### WORK TASK
Starting from the line with "At what coordinates should I click to accomplish: Check" and going up to and including the line with "Task: Switch to the Animation (アニメーション) tab", copy the listing below exactly. Leave all images out.

### RECORDS FOR THE EXERCISE
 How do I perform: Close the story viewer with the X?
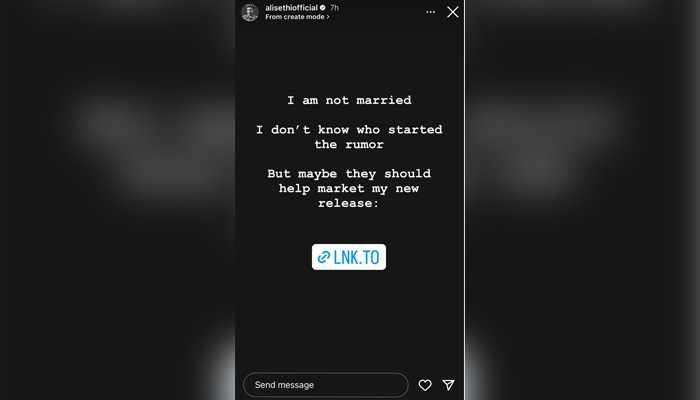point(453,12)
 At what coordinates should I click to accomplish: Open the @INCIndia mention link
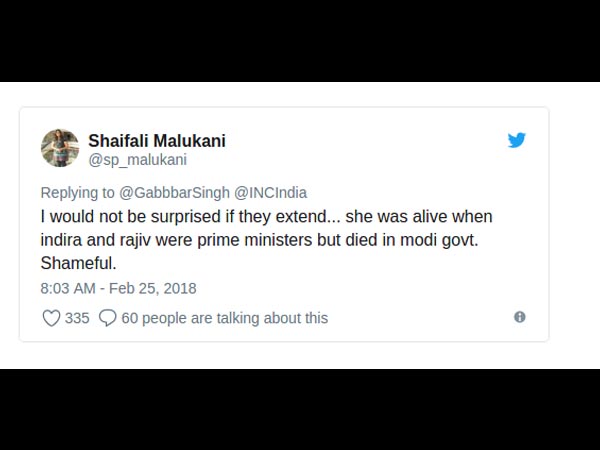(x=270, y=193)
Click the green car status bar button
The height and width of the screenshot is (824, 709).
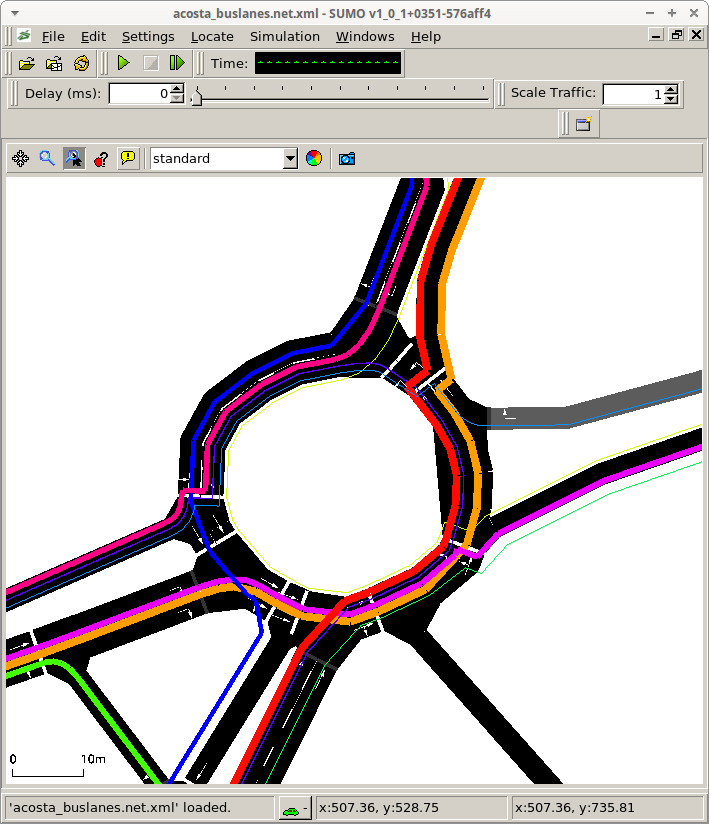coord(292,808)
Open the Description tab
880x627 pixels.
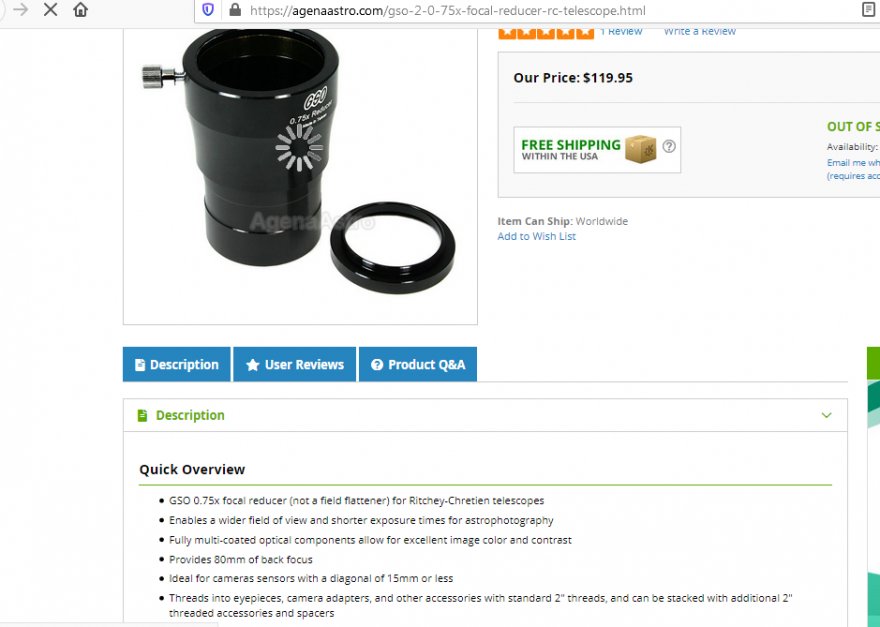click(177, 364)
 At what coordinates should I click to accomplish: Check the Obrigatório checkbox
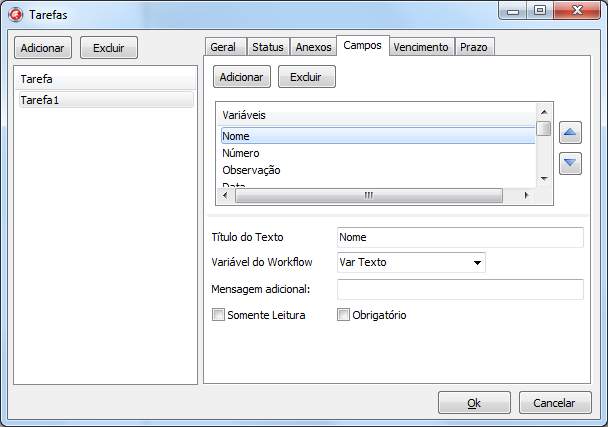pos(344,315)
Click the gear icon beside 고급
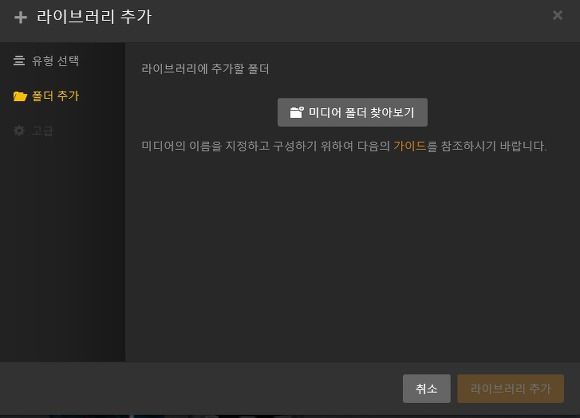The image size is (580, 418). tap(19, 131)
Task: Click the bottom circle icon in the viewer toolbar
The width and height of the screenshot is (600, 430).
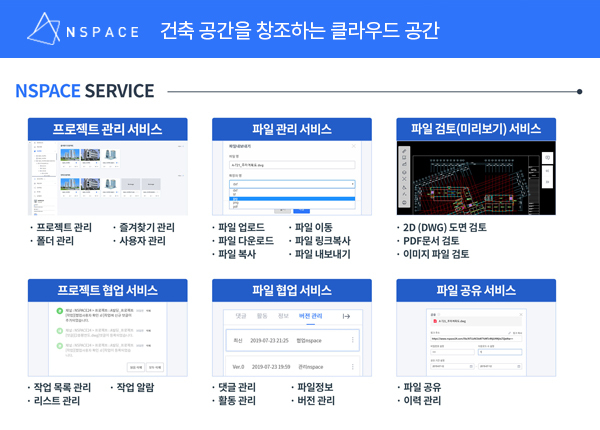Action: click(x=404, y=203)
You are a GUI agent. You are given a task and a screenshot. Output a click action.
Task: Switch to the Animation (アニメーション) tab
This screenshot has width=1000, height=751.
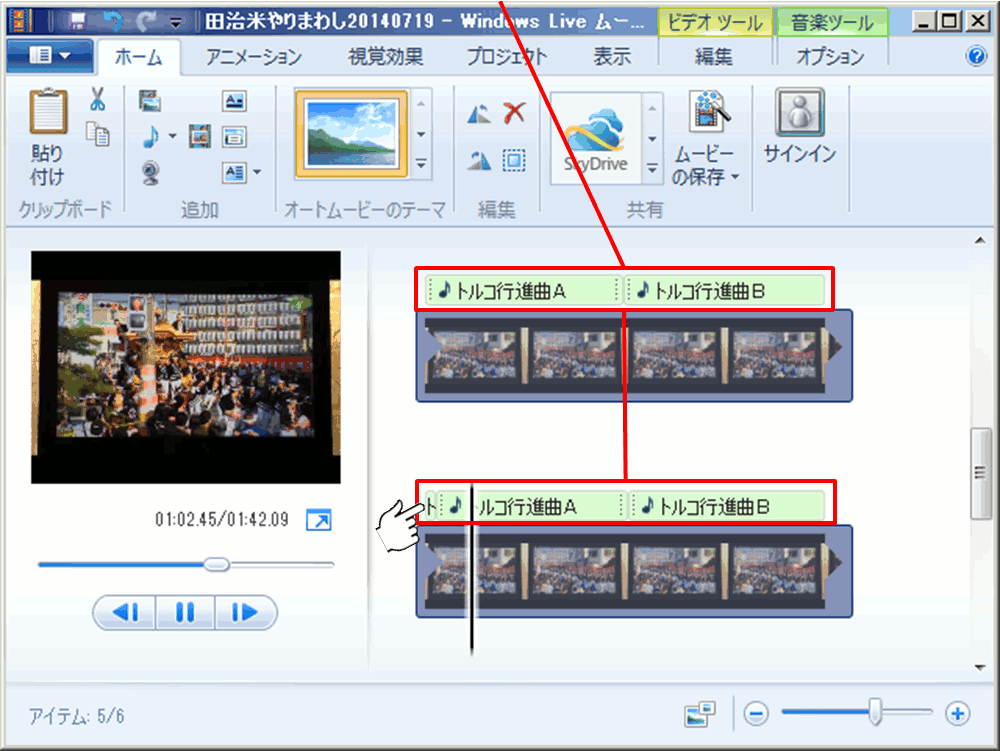tap(254, 57)
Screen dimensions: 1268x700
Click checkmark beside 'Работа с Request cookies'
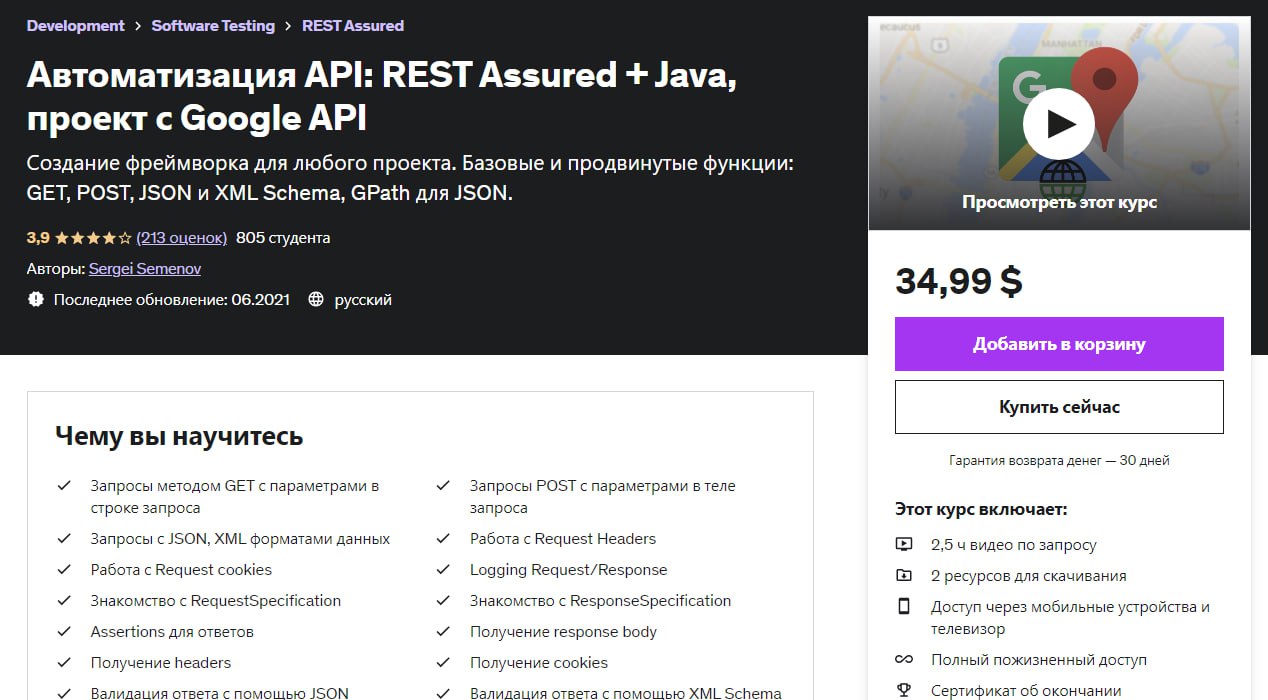point(64,570)
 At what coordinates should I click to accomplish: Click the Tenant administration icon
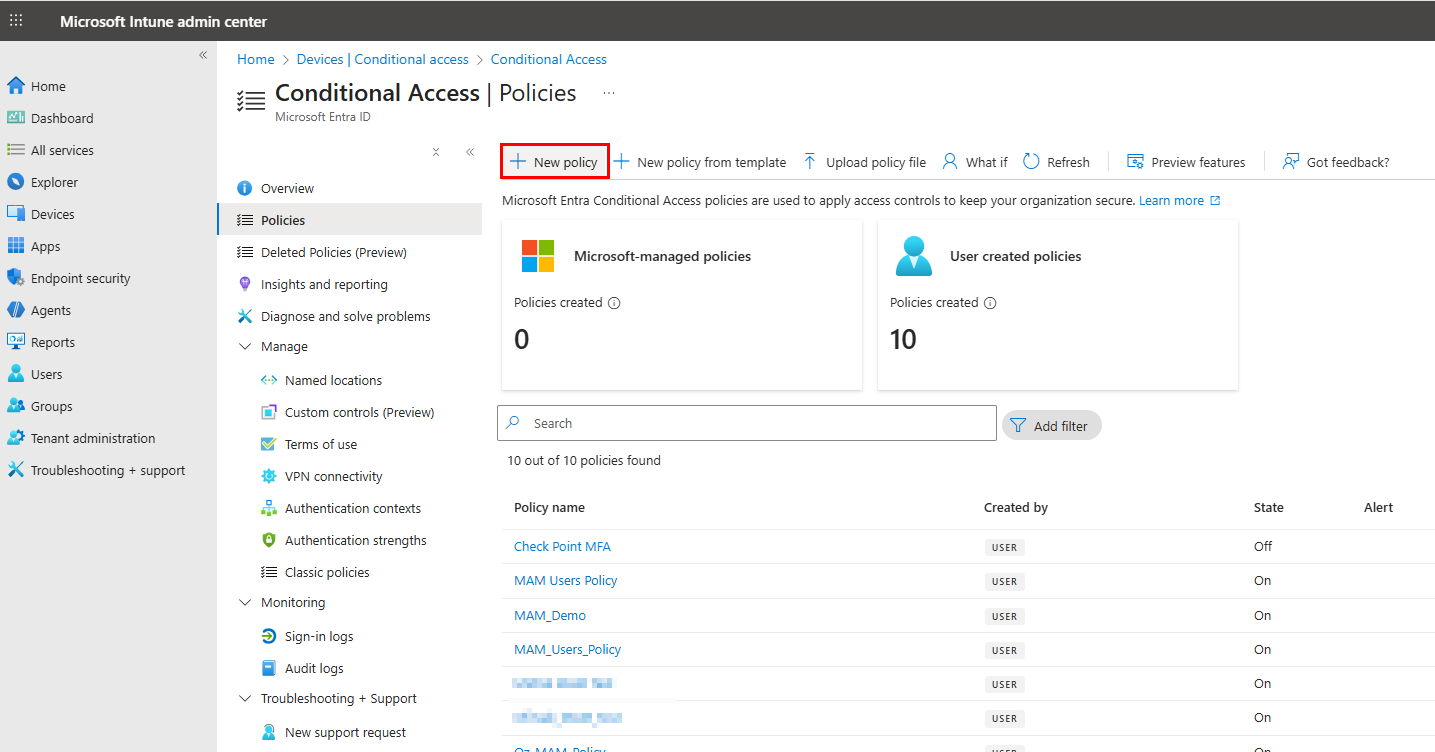(x=15, y=438)
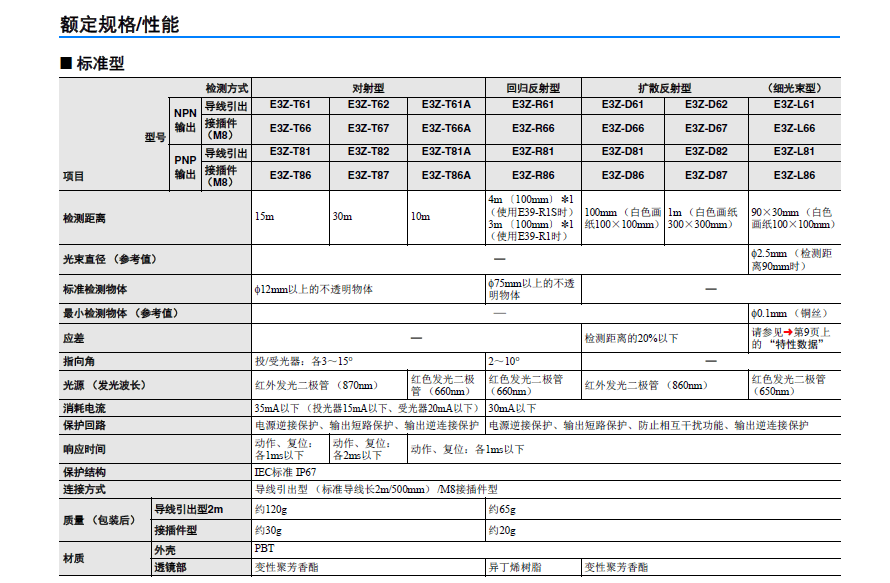
Task: Click the 光源 (发光波长) row label
Action: (x=104, y=385)
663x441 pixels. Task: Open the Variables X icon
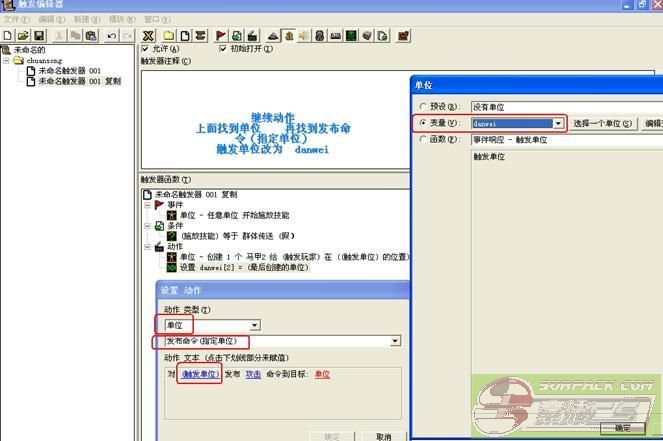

### ANSWER TO THIS EXERCISE
 At what coordinates should I click to accomplish: Check the Obrigatório checkbox
pos(344,315)
Click the gear icon beside 고급
The image size is (580, 418). tap(19, 131)
Task: Click the bottom circle icon in the viewer toolbar
The width and height of the screenshot is (600, 430).
Action: click(x=404, y=203)
You are a GUI agent. You are given a task and a screenshot. Output a click action.
Task: Switch to the Animation (アニメーション) tab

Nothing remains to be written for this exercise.